▶ **Work to be completed**
Starting at the first line of the data below, retype every line up to and including the one containing "Viewport: 988px width, 644px height.".

─── Raw data

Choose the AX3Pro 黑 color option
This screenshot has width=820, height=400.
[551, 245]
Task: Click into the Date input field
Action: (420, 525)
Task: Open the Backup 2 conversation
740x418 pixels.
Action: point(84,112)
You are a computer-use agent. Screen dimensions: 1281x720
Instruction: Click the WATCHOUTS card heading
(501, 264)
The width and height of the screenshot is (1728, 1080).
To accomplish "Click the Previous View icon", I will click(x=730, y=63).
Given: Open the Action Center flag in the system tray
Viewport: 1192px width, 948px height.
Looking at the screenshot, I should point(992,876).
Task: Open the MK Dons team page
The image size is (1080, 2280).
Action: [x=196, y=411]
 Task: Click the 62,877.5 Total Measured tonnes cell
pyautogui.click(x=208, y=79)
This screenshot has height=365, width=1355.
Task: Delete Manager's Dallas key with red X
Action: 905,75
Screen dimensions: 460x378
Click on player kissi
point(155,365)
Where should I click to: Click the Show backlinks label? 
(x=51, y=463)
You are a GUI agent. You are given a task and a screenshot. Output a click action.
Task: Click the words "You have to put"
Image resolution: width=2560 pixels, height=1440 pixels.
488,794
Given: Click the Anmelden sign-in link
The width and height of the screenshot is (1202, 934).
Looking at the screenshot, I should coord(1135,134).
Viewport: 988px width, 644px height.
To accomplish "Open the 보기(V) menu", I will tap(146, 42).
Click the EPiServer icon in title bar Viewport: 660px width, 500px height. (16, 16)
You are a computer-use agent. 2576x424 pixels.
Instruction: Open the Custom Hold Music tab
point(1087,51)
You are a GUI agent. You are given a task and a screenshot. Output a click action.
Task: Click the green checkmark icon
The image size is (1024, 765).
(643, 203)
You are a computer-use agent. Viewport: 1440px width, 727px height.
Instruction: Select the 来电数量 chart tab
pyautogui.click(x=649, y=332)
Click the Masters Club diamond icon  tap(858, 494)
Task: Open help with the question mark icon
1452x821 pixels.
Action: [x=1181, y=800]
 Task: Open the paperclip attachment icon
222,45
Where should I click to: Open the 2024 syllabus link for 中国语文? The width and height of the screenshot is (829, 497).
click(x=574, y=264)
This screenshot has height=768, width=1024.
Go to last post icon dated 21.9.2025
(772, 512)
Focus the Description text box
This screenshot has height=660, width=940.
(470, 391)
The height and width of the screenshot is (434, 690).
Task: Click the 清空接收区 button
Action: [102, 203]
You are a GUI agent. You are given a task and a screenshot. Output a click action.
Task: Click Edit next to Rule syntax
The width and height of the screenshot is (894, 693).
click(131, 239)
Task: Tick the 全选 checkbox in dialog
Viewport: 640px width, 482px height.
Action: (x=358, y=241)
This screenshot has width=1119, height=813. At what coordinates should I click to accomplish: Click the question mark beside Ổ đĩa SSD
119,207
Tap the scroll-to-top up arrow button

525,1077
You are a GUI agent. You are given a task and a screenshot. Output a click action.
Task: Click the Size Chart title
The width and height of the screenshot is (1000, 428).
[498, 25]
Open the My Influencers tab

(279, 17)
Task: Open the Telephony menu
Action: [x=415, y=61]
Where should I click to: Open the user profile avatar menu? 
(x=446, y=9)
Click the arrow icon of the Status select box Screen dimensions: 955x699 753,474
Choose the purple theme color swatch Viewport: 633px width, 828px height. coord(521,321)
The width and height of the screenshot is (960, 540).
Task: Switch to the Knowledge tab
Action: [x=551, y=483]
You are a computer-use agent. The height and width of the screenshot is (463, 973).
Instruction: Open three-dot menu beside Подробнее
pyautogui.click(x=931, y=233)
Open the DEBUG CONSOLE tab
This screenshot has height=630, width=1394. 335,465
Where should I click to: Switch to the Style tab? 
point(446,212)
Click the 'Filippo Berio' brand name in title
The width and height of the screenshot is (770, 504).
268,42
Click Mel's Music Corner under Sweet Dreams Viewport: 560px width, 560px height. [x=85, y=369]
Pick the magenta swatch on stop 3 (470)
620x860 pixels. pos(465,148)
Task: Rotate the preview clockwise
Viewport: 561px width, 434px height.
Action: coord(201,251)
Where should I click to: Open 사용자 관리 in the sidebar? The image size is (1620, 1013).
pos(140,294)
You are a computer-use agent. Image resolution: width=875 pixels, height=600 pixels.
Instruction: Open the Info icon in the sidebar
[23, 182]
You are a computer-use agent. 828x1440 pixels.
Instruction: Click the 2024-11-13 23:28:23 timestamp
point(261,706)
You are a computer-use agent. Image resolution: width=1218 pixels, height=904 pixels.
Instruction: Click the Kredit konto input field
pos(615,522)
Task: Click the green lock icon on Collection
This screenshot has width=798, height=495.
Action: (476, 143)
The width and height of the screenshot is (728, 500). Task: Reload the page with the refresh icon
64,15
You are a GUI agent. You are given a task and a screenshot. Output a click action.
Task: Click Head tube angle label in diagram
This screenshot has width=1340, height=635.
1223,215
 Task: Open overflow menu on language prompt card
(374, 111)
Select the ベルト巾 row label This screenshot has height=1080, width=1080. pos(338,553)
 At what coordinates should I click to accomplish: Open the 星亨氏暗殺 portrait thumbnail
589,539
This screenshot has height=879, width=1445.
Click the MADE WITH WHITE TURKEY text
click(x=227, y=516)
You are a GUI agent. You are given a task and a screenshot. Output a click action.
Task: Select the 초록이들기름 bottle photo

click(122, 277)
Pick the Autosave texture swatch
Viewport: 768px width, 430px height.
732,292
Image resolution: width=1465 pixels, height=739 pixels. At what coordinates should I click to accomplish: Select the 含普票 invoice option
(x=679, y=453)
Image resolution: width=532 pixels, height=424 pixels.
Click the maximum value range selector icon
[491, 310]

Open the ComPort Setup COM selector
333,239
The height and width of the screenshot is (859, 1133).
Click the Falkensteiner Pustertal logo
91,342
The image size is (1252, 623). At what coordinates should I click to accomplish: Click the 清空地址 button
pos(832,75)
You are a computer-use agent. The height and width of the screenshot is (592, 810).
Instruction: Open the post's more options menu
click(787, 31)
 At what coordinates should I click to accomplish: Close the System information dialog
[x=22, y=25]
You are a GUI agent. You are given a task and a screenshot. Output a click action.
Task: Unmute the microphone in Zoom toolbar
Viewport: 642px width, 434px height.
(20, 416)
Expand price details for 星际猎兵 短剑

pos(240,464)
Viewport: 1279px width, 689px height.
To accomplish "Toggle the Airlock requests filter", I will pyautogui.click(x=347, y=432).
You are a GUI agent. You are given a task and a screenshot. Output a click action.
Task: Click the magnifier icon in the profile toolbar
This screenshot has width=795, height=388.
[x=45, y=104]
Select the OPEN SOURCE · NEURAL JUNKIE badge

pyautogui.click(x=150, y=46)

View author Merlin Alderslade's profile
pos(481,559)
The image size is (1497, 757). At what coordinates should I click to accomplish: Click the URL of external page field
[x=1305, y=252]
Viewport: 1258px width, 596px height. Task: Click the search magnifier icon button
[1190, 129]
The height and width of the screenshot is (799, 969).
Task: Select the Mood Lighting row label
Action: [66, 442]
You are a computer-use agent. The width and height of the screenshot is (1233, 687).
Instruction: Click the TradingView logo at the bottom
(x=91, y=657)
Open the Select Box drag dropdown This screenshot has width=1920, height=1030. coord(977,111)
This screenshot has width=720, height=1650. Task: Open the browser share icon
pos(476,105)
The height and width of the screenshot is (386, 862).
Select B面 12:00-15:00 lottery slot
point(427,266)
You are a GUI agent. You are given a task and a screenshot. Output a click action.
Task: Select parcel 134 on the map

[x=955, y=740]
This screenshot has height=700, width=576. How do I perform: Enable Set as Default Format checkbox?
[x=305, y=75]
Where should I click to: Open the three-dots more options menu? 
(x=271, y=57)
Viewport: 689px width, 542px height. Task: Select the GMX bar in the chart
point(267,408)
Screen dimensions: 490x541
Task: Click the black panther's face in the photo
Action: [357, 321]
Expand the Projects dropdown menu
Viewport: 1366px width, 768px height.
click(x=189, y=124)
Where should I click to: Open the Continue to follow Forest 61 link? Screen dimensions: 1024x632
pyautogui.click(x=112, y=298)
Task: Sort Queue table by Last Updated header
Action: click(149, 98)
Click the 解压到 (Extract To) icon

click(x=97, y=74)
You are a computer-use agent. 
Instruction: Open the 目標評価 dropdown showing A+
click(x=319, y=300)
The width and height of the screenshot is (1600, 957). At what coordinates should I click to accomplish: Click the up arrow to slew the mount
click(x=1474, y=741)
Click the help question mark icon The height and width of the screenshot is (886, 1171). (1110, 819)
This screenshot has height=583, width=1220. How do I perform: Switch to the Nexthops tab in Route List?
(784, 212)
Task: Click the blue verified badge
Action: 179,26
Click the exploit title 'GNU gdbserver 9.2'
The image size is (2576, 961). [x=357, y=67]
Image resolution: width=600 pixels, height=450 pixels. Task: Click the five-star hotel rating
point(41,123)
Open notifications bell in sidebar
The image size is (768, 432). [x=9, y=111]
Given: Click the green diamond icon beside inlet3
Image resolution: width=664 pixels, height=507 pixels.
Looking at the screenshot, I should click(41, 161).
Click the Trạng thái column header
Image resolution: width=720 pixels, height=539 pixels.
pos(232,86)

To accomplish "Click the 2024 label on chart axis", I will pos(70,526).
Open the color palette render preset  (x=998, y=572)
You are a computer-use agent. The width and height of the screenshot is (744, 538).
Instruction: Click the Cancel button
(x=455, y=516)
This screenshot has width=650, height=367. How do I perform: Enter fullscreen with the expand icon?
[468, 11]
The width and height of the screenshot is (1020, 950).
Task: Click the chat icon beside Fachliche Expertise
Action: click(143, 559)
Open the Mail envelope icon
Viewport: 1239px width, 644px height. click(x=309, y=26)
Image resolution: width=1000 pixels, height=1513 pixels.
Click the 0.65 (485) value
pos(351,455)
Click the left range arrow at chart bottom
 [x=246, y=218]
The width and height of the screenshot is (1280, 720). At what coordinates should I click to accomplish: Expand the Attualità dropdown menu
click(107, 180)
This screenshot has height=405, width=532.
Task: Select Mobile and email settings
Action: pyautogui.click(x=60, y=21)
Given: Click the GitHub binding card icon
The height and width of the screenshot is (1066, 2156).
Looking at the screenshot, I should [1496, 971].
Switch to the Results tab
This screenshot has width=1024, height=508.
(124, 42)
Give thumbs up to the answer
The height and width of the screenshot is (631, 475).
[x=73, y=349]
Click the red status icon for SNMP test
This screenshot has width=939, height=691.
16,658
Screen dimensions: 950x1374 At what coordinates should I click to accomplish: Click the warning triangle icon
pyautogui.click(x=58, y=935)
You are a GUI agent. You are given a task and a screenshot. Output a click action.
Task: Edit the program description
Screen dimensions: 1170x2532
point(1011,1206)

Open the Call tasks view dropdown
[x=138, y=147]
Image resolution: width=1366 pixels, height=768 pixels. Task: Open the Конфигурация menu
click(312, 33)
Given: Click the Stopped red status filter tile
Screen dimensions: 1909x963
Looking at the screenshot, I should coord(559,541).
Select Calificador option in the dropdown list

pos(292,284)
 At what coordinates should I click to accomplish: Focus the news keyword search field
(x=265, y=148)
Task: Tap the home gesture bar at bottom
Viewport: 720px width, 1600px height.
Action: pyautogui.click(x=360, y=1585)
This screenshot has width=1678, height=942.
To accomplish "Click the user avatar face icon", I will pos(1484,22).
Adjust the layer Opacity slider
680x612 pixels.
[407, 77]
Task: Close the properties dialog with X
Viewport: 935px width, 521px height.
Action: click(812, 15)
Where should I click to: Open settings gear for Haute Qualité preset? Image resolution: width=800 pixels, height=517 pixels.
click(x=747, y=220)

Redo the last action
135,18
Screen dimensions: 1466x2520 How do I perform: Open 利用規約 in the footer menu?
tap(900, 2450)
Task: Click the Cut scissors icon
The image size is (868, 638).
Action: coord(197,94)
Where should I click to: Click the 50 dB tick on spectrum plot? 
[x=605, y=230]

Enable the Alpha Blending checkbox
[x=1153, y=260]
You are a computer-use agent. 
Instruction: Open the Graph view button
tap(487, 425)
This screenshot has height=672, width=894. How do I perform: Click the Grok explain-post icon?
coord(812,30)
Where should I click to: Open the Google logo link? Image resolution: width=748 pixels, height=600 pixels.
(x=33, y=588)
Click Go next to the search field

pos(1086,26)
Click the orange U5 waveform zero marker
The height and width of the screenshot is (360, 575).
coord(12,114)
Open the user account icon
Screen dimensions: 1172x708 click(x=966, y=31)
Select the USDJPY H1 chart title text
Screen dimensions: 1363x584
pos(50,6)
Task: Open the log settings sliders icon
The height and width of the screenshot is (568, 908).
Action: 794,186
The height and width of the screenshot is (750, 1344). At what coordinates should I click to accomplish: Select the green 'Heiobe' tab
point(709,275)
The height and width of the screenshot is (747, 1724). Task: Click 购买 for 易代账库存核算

──────

▶ **Written solution**
Choose the AX3Pro 黑 color option
This screenshot has width=820, height=400.
[551, 245]
Task: Click into the Date input field
Action: (420, 525)
Task: Open the Backup 2 conversation
740x418 pixels.
Action: point(84,112)
You are a computer-use agent. Screen dimensions: 1281x720
Instruction: Click the WATCHOUTS card heading
(501, 264)
The width and height of the screenshot is (1728, 1080).
To accomplish "Click the Previous View icon", I will click(x=730, y=63).
Given: Open the Action Center flag in the system tray
Viewport: 1192px width, 948px height.
Looking at the screenshot, I should point(992,876).
Task: Open the MK Dons team page
The image size is (1080, 2280).
Action: [x=196, y=411]
 Task: Click the 62,877.5 Total Measured tonnes cell
pyautogui.click(x=208, y=79)
This screenshot has height=365, width=1355.
Task: Delete Manager's Dallas key with red X
Action: 905,75
Screen dimensions: 460x378
Click on player kissi
point(155,365)
Where should I click to: Click the Show backlinks label? 
(x=51, y=463)
You are a GUI agent. You are given a task and a screenshot. Output a click action.
Task: Click the words "You have to put"
Image resolution: width=2560 pixels, height=1440 pixels.
488,794
Given: Click the Anmelden sign-in link
The width and height of the screenshot is (1202, 934).
Looking at the screenshot, I should coord(1135,134).
Viewport: 988px width, 644px height.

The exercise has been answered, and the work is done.